Photo: Robyn Beck / AFP
Artillery Row

Letter from Washington: The perils of Flight 93 democracy

When politics is all-out war, everyone’s a loser

Four years ago, the closest thing to the thinking man’s case for Donald Trump came from Michael Anton, who famously characterised the 2016 race as “The Flight 93 Election” in a website-crashing essay for the Claremont Review of Books: “Charge the cockpit or you die. You might die anyway. You — or the leader of your party — may make it into the cockpit and not know how to fly or land the plane. There are no guarantees.”

Hillary Clinton and the liberal establishment she represented had hijacked the country. Conservatives needed to do whatever it took — including voting for Trump — to wrestle back the controls.

Notwithstanding the poor taste in Anton’s choice of metaphor (today, both Joe Biden and Donald Trump will commemorate the anniversary of 9/11 with a visit to the site where United Flight 93 crashed in the Pennsylvania countryside), it never struck me as especially apt. Where is the self-sacrifice in Anton’s crass framing? What is the Flight 93 comparison other than a lurid repackaging of your willingness to ignore your preferred candidate’s shortcomings as something more heroic?

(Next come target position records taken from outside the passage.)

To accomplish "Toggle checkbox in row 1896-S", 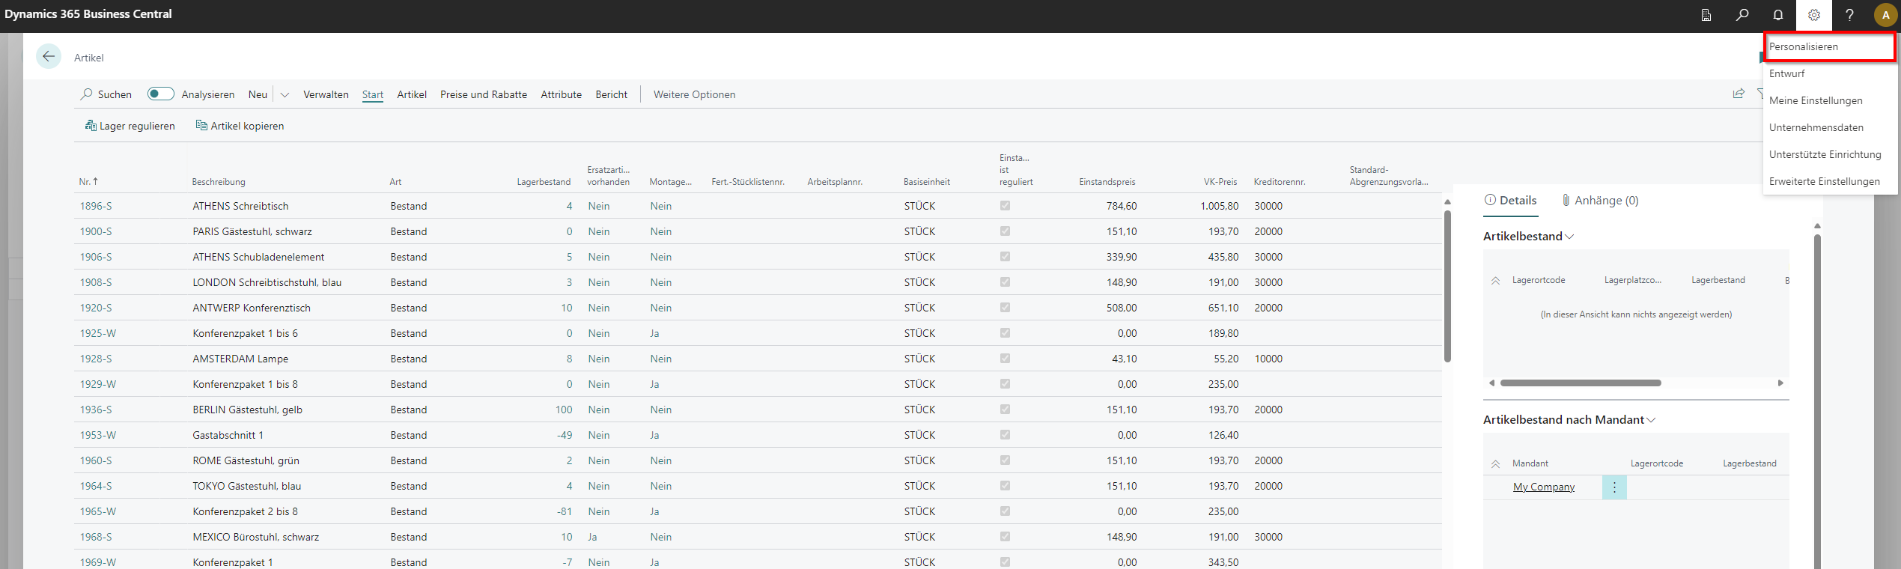I will [x=1005, y=206].
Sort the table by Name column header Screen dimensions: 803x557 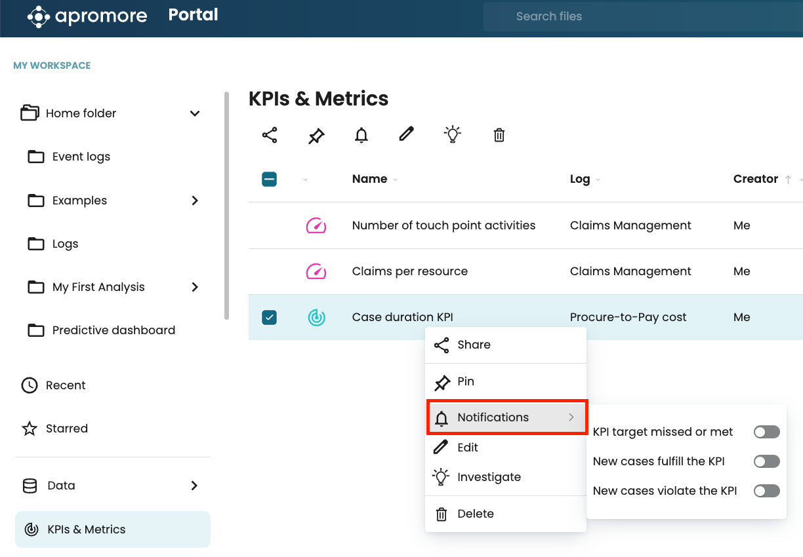369,179
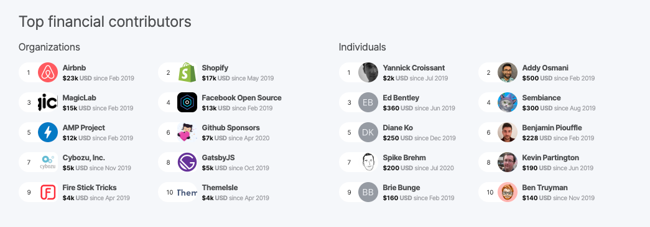Visit the Benjamin Piouffle contributor link

click(552, 128)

Tellingly, Anton wrote his lurid cri de coeur under a pseudonym — Publius Decius Mus (he does not wear his learning lightly) — only revealing his identity after Trump won. In 2017 he was awarded a job in the White House, which he left the following year.

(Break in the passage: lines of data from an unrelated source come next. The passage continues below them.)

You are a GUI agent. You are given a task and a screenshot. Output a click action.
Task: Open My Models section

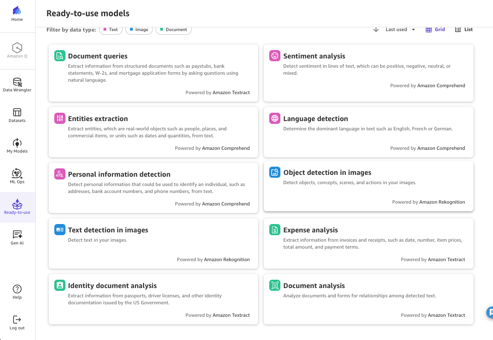pos(17,146)
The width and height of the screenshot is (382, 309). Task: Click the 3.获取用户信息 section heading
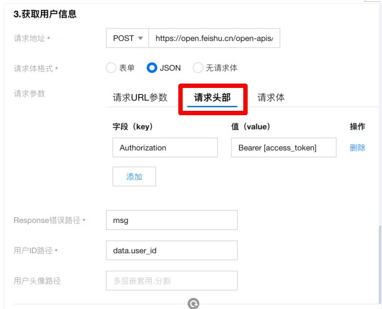[45, 14]
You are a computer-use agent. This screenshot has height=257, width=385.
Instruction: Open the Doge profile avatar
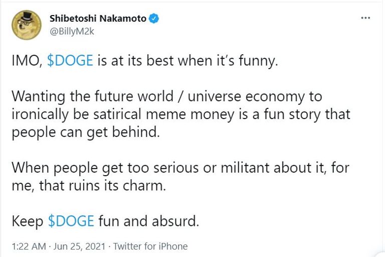coord(25,24)
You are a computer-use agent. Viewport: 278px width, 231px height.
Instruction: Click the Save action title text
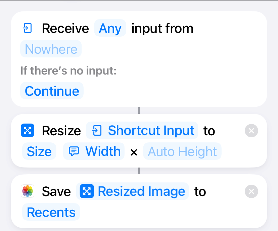pyautogui.click(x=56, y=192)
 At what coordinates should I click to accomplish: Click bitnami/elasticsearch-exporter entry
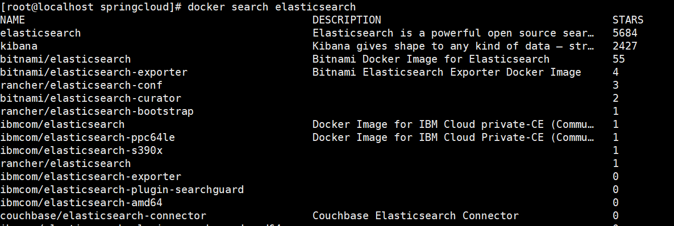click(x=94, y=72)
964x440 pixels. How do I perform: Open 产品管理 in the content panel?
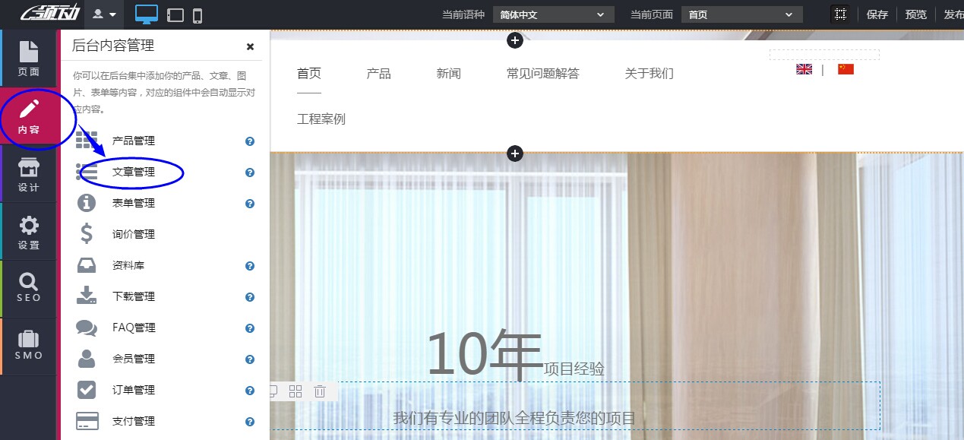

This month Anton has released another pre-election warning, this time in book form: The Stakes: America At The Point Of No Return, in which he once more argues that the US is one vote away from the end. Never mind that Trump won four years ago, the cockpit needs to be stormed all over again!

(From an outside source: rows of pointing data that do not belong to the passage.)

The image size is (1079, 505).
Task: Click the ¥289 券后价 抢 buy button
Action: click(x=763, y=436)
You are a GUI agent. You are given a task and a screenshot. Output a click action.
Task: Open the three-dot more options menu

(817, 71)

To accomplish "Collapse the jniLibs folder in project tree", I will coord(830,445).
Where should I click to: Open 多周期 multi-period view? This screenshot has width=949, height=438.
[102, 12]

In two respects, Anton is no longer the outlier he once was. First, there are many more pro-Trump conservative intellectuals today than there were four years ago. Second, his Flight 93 logic, however misguided, now forms the heart of the Trump campaign’s argument to the country: without a second Trump term, America as we know it will cease to exist.

The left is no less hyperbolic. On liberal cable news networks and the opinion pages of the New York Times it is increasingly taken as given that American democracy will more or less be over if Trump is re-elected.

The (absurd, mildly insulting) idea that that this year’s vote is the most important in America’s history was maybe the only thing keynote speakers at last month’s Democratic and Republican conventions could agree on. It’s not just another Flight 93 election; America now functions as a Flight 93 democracy.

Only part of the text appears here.